22/2/09

La rebelión silenciosa

(Dibujo de Inés Calvo)

¿Y si mañana comenzase en las aulas la rebelión silenciosa de los profesores?
El profesor entra con paso tranquilo en el aula, y tras hacer una respiración profunda, deja de sentir: a) la necesidad de ser escuchado; b) la necesidad de ver a todos y controlarlo todo; c) la necesidad de reaccionar ante cualquier provocación. Se ocupa sólo de enseñar.
A veces el resultado es el éxito. Si pone en ello toda su energía y tiene a los hados a su favor. Pero otras veces no lo consigue y la rebelión silenciosa es abortada. El profe se siente mal consigo mismo, como si el fracaso fuera culpa suya, como si algo fallara en él, como si no fuese lo suficientemente competente. Pues bien, ahora comienza la segunda parte de la rebelión silenciosa: La capacidad de sentirse responsable sin sentirse culpable de nada.
Desde luego, como casi todo lo que merece la pena, no es tarea fácil, pero sí sencilla.
La mejor verificación de que uno ya ha comenzado esa rebelión es poder contar tranquilamente a sus compañeros las dificultades a la hora de dar su clase, sin cabrearse y sin apasionamiento. Pero pocos docentes hablan de lo que les pasa de verdad. Lo habitual es que haya dos tipos: aquellos a los que todo parece irles bien, o todo mal, y aquellos que nunca cuentan nada. A estos últimos se les reconoce porque para disimular suelen utilizar frases comodín que concedan y al tiempo resguarden, como “ah, sí, el alumno Fulanito de Tal; en el fondo es buen chico,” o “no se portan muy bien, pero yo estoy contento”. Este tipo de profes nunca saben exactamente por qué les duele tanto la cabeza. Los otros, los que siempre se quejan, expresan, generalmente a gritos, su rabia, su indignación, su impotencia. Estos suelen tener malas digestiones. Y por otra parte, tampoco eso les ayuda nada. Ni unos ni otros han comenzado la rebelión silenciosa. Todavía están presos de la culpabilidad, o, lo que es peor, del miedo a dar pena.
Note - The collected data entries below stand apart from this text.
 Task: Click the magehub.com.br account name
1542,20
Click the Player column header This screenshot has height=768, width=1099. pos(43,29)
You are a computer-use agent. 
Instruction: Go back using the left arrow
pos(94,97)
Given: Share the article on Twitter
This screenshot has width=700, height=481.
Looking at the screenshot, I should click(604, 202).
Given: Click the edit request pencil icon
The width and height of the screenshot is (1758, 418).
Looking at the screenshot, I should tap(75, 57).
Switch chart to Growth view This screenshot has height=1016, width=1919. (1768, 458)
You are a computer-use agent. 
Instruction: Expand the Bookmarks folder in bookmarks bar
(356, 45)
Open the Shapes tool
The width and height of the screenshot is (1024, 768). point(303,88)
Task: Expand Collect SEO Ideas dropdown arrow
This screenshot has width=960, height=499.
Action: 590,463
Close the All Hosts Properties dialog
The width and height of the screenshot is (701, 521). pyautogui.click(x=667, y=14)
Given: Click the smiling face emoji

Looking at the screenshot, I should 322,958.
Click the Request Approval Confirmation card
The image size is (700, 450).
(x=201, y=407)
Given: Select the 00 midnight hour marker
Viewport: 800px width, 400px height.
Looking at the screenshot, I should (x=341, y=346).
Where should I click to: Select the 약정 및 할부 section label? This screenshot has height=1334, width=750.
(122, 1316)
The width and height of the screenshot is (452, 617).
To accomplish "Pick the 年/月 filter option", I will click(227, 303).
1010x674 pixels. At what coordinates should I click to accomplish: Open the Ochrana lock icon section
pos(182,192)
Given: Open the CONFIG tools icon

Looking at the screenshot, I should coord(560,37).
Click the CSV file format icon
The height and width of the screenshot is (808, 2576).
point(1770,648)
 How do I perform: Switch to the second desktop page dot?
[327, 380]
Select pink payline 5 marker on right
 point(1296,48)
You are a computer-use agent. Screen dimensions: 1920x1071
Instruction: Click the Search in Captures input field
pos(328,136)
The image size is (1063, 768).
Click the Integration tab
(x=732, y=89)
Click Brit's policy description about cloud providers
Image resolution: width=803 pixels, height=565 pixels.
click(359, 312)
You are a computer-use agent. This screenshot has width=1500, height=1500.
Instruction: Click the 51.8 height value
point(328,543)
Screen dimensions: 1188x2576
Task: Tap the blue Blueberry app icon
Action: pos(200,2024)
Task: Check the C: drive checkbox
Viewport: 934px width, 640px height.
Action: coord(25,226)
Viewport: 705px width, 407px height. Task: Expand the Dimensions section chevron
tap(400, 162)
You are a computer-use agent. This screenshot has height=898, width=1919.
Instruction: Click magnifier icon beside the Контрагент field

Temen que sus conflictos en clase puedan llegar a utilizarse contra ellos, por eso los disimulan con la agresividad o con el ocultamiento.
Ante estas dos aptitudes tan opuestas, aunque hay quién las practica las dos a la vez, unas veces una o otras veces otra, hay que ser consciente de dos cosas:
La agresividad y la rabia, la exaltación apasionada y los ataques de ira, generan más rabia y más agresividad, como la pelota de nieve que rueda, que cada vez es más grande y helada. Por otra parte, tapar los problemas, no querer darse cuenta de ellos, sólo hará que estos se incrementen, o que el aparente éxito falsamente atribuido no se le sea considerado al profesor, sino al director, inspector o consejero de turno, que será quién se adjudique y sea premiado por lo bien que va todo en los centros educativos de su administración.
La rebelión silenciosa no es ante los alumnos, sino como son todas las rebeliones de verdad, ante el resto del mundo.